会長挨拶

日本希土類学会会長 鳥取大学教授 増井 敏行

 このたび、今中信人前会長の後を受けまして、日本希土類学会会長を拝命いたしました。就任にあたり、本会の目的や活動状況、並びに本会の特長についてご紹介をさせていただきます。

 日本希土類学会は、1982年11月に希土類研究会として発足し、1995年に日本希土類学会と改名して今日に至っています。本会は、希土類に関心がある研究者、技術者、経営者が集い、希土類に関して何でも討論しうる場を提供することにより相互の知識を交換し、希土類の科学と技術を進歩向上させることを目的としています。

 主な年間行事として、最新の学術研究成果を発表し、特別講演や受賞講演で第一線の研究者の話をじっくり伺うことができる討論会(5月)、維持会員や企業関係者への情報提供に比較的力点を置いた講演会(11月)を開催しております。また機関誌「希土類 Rare Earths」を年2回刊行し、情報発信とともに会員相互の情報の交換の便を図っております。国際会議としては、1992年6月に「Rare Earths'92 in Kyoto」を、2004年11月に「Rare Earths'04 in Nara」を、また2016年6月には「Rare Earths'16 in Sapporo」を主催いたしました。
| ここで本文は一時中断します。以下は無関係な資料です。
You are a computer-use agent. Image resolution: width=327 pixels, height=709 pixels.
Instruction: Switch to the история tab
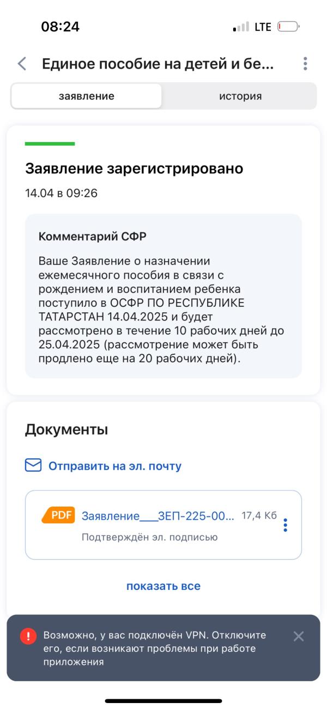240,96
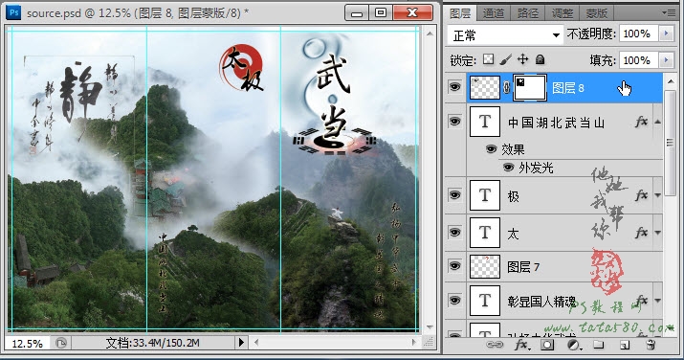Collapse effects of 中国湖北武当山 layer
The image size is (684, 360).
click(657, 123)
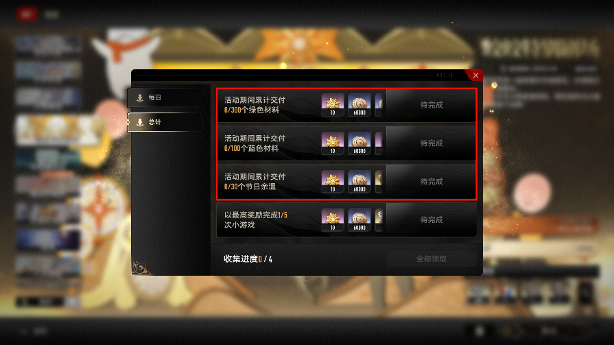The height and width of the screenshot is (345, 614).
Task: Click third partially hidden reward in green materials row
Action: tap(379, 104)
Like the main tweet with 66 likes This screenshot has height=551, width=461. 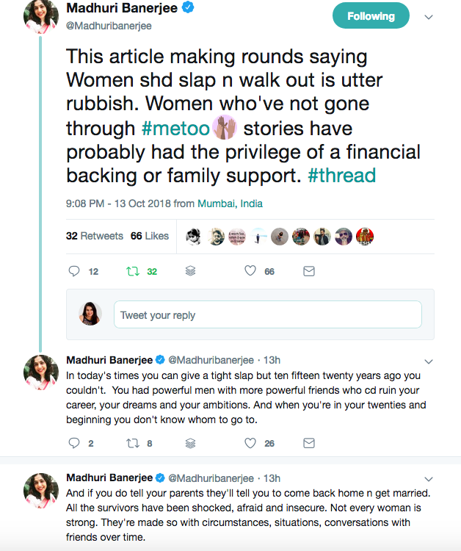tap(250, 271)
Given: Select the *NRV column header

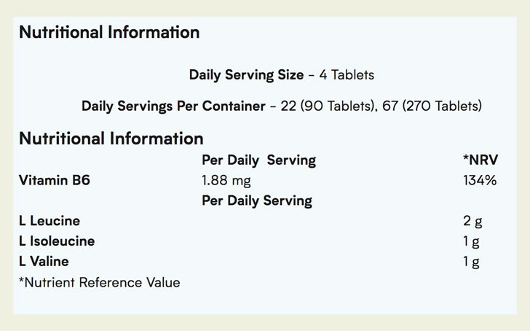Looking at the screenshot, I should tap(478, 160).
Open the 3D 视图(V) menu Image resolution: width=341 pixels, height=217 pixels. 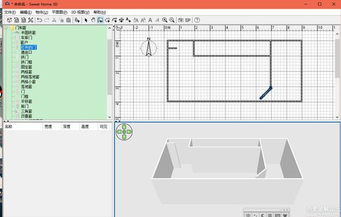80,12
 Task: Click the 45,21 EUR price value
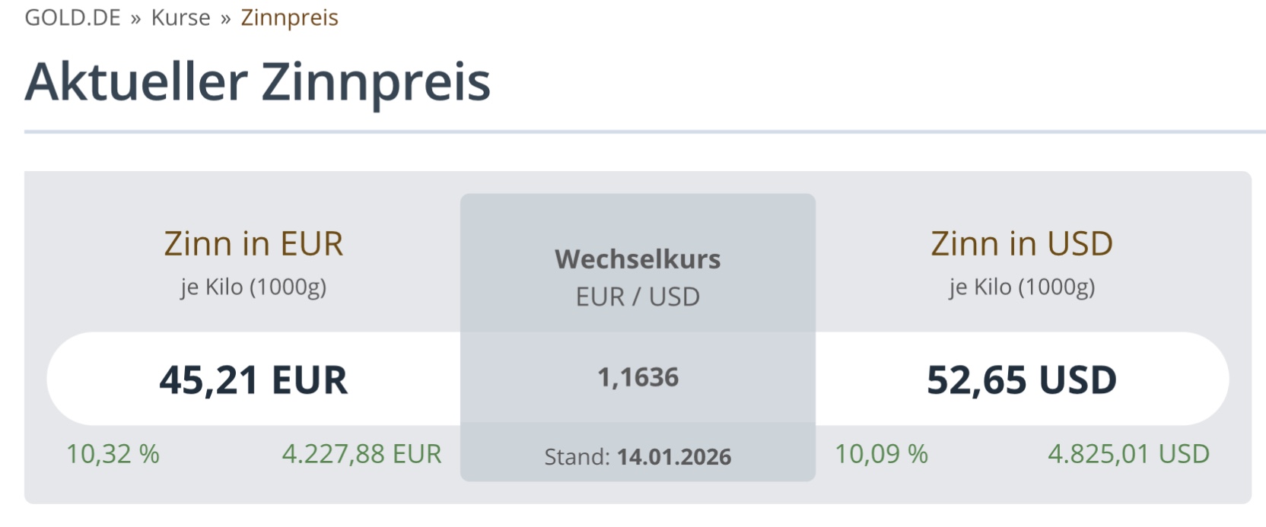253,379
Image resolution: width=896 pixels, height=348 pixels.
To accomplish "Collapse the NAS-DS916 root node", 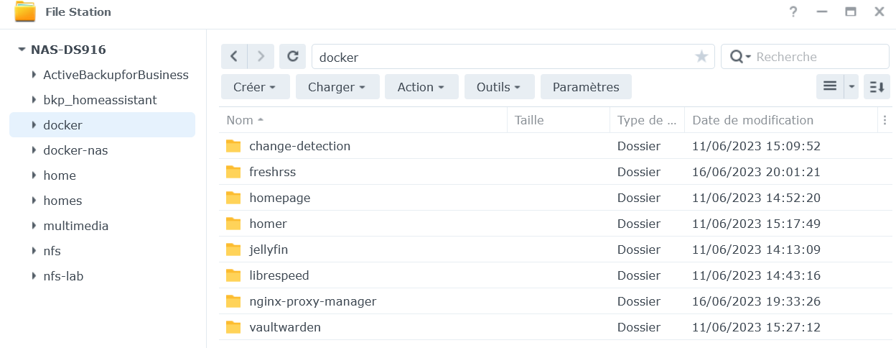I will click(21, 50).
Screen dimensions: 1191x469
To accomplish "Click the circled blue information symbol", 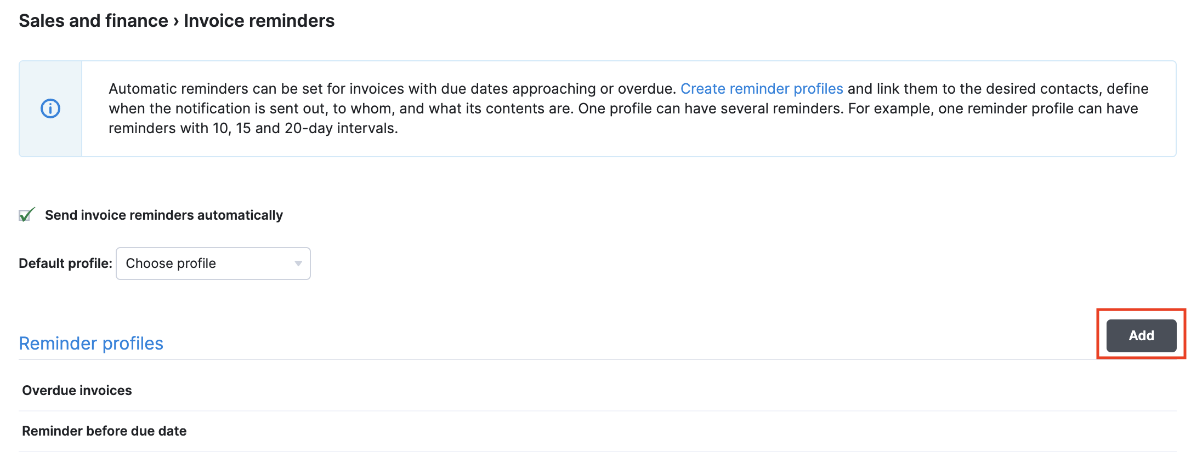I will [50, 108].
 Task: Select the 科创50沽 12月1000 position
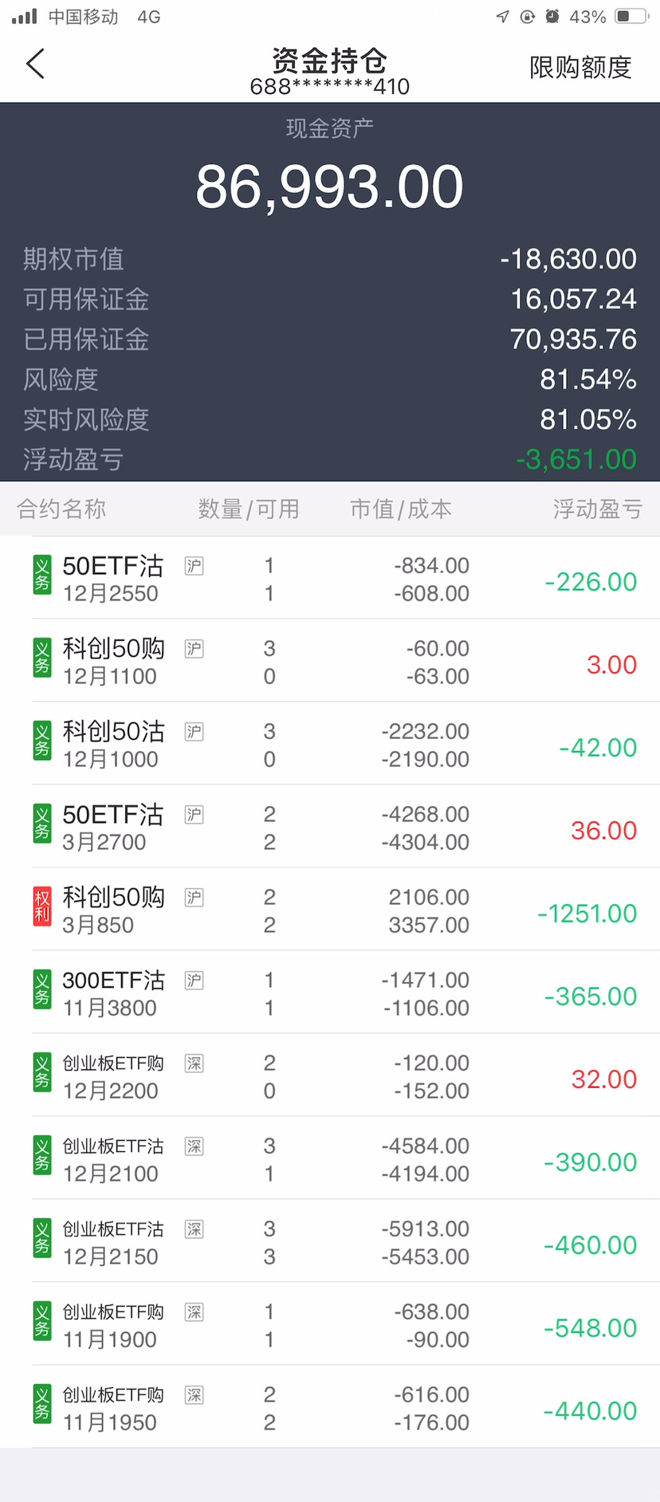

いずれの会議も非常に多くの参加者を集め、最高のプログラムと讃えられており、現在でも参加した人たちの良い思い出となっております。

 希土類の特徴は内殻に不完全充填の4f軌道を有することにあり、この特徴を最大限に活かすことで永久磁石や発光材料の発明に至りました。さらに、希土類の大きなイオン半径や化学的性質は、セラミックス、超伝導体、蓄電材料、触媒などに応用されています。このように、希土類はもはや稀(まれ)な、特殊な元素群ではありません。皆様の身の回りにはこの元素を用いた製品があふれております。まさに身近な元素群なのです。

 本会の大きな特長は、大学・国公立の研究機関や企業の研究所など、様々な機関に所属する研究者が、物理、無機、有機、生物、錯体、材料など分野を問わず集まっており、学際領域の研究や新研究領域の開拓を目指すにあたり極めて魅力的な組織となっていることにあります。すでに会員である方はもちろんのこと、まだ会員でない方も希土類に関心を持たれ、一人でも多く本会の活動にご参加いただくことを心より願っております。日本希土類学会が今現在行っている活動に目を向けて下さい。きっとあなたに役立つ何かがあるはずです。